Firstly, today I presented a few trades, and literally pin pointed the SLV long today...follow the minute chart, I told you guys to buy after a breakout over the $30.35. At first attempt, it hit the .35 and then they smacked it in the early session, then we broke out and everyone should have enjoyed that profit of 3-4% within hours. I also notified you about the SVM trade and it riding the MA. I would now also like to point out that if its such a massive mega fraud, why has the short interest declined from 22 million to 1 million in 2 weeks? Right, go back to my Shorting 101 article. Those who pitched your calls or longs you live and learn. Even when my calls were down 80% on it, I never pitched all of them. There is a time and place for selling, I doubted from the first sniff at the anonymous letter that it was all bullshit. Hopefully KPMG can release their findings and put this to rest so we can see $20 by year end if the equity market doesn't go to zero first.

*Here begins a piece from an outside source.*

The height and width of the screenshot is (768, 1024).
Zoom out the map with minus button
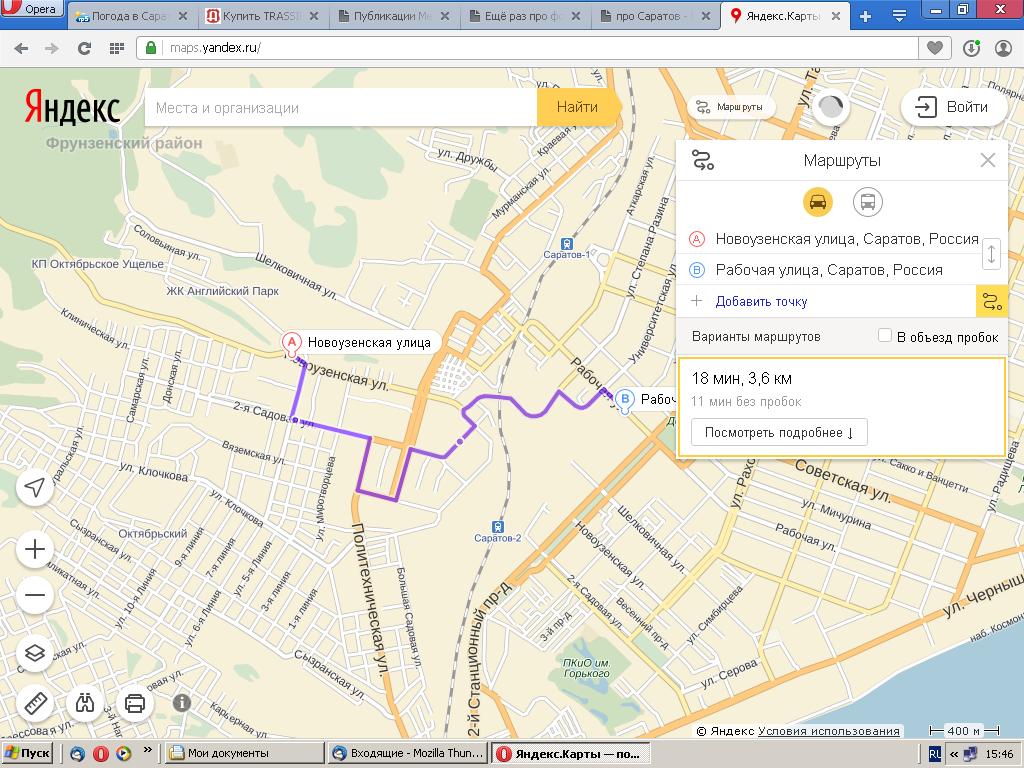pos(35,596)
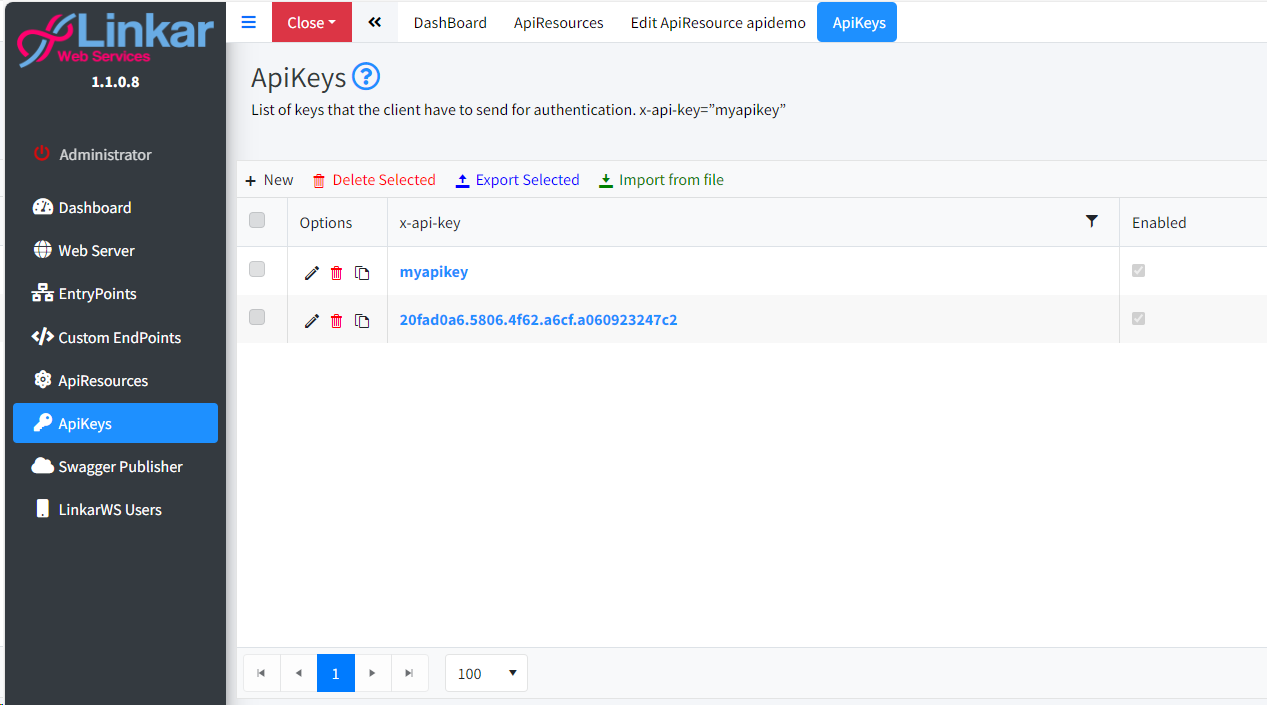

So what happened to all my bearish bank stocks? Like TD, MS etc. Well, not even I can forecast an equivalent of $1 trillion being printed by the ECB today. Whenever you have central bank intervention in the 'free' markets, your plans go to shit, you eat short term losses and move on. Although the overall downside channel trend remains intact for the financials, it will be tomorrow's BLS # that separates the men from the boys AND will start the next leg movement EITHER way.

Today Tinka touched an intraday of .26 cents, when yesterday I bought some .25's. 28% today later I thank anyone who pitched them into my bid. I told you that the bid would get aggressive on THURSDAY. I guess today was THURSDAY not yesterday's Wednesday, THURSDAY. Again, Tinka's results were based on holes that are NOT being drilled on the chimu land. People who placed their bets and lost move on, those that are in now or remain resilient, lets see what happens. All juniors got smoked the past few weeks. Tinka was never going to be an exception to this junior tier liquidity rule. They never do, ever. So lesson learned in junior mining shares.

The physical metal scene has been working exactly like I said it would on its negative feedback loop. A quick eye would see that the customer withdraw at the comex today registered a 1,052,240oz. Not bad, havent seen this in a while.

As I type this I am looking at the finished new site. Its done. Testing is commencing. My programmer pulled through, and we are doing our best to get this live asap. I'm not going to give a time or day, just know at any time you refresh this, the live link may pop up and take you off to the virtual play ground...we will be giving away some silver maples, and you will be notified on how you can accumulate your phyzz stack (hint hint).

So off I go to get this thing wrapped up. And as a reminder, all irrational low volume exuberance ends badly. Dont make the mistake and by the tops of descending channels. Let it break out WITH some fabricated good news, let it come back down and support its breakout, then trade it. Dont chase charts.